Burdened with that hopeless concept, the movie was basically stillborn, asking us to accept the impossible. Worse, the script stacks the deck against the white-collar dad in every way, making him almost a comic book villain. For instance, when he finally wins custody of his birth child, ripping him apart from his siblings and the only parents he’s ever known, he doesn’t attempt to please him but actually presents him with a written list of dos and donts – sit down when you pee, take your baths alone, practice the piano, etc. Is that even slightly realistic?? What are the creators thinking? The father’s attachment to his job over his family is sadly not uncommon in Japan, and the presentation here was feasible in that sense. But, at least as shown here, they crossed a line when they suggest he would be so easily willing to jettison the child he has raised, much less win the kid back in a false happy ending. The script tries to address this when the father returns to his hometown, where his own emotionally distant father argues for the importance of the bloodline. But where was the mother in all this? The movie wants to say something about values and career vs. family and all that, but it ignores human feelings in order to make its point. Pitiful.

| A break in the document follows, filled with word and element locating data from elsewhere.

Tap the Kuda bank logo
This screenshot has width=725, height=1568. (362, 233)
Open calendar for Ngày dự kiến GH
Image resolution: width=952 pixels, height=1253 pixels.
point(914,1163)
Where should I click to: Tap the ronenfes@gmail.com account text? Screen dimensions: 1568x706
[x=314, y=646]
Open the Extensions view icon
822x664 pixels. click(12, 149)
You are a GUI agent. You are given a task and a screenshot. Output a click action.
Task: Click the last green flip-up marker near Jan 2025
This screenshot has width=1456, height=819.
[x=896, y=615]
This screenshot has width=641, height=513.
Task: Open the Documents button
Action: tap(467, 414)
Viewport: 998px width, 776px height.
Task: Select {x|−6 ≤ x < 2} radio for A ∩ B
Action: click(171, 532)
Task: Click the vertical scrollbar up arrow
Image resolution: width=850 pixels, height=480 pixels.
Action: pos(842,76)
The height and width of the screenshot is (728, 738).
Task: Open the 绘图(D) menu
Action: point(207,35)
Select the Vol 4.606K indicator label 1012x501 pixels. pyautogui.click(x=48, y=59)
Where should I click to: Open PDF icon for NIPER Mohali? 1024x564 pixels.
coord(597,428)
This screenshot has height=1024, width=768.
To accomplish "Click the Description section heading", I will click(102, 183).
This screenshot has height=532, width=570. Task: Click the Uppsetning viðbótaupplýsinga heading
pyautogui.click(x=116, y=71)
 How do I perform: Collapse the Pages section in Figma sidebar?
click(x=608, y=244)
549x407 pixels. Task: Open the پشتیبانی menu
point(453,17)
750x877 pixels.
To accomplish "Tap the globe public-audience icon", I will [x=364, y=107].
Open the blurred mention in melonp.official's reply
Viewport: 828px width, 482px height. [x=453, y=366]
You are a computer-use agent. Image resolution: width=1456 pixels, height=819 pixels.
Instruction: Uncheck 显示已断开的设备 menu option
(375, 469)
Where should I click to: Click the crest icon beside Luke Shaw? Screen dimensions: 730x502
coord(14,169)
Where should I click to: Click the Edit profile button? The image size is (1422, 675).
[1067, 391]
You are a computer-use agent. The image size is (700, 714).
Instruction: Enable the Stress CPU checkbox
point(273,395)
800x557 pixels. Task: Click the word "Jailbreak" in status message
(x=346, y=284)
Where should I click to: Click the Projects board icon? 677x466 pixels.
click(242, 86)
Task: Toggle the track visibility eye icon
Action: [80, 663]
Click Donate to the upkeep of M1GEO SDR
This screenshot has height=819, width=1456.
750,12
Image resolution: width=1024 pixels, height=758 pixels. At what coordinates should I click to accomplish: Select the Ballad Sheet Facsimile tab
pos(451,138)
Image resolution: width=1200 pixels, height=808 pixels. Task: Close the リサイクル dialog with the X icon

On the positive side, the pacing was superb, and the performances were outstanding all around. The unhurried rollout of the story, with no resort to artificial peaks and valleys, was filmmaking at its best. Technically, the film was a throwback to the golden years of Japanese film. The singer Fukuyama Masahiro proved an unexpectedly adept actor in the unsympathetic role of the cold main father, with a beautifully unforced portrayal. He deserved better material. Frankie Lily as the other father was engaging and resisted for the most part the temptation to overact, and the wives, though little different from each other and way too passive in all this, did their jobs well. But it was the kids who stood out with amazing performances across the board, especially Fukuyama’s son, whose obvious eagerness to please his father is brutally betrayed. His disappointment when his father comes to the other home without asking about him, expressed in a blank realization, hardly even seemed like acting. That’s a tribute to the director. The excellence of the cast was the main reason to watch this film through to the end.
The film won the Jury Award at Cannes, which I find incredible given the contrived setup and manipulated characterizations. And reviews I’ve read since writing this have been universally favorable, some ecstatically so. I don’t get it at all. I just hope the forced logic in this story isn’t typical of Koreeda. I don’t recommend it.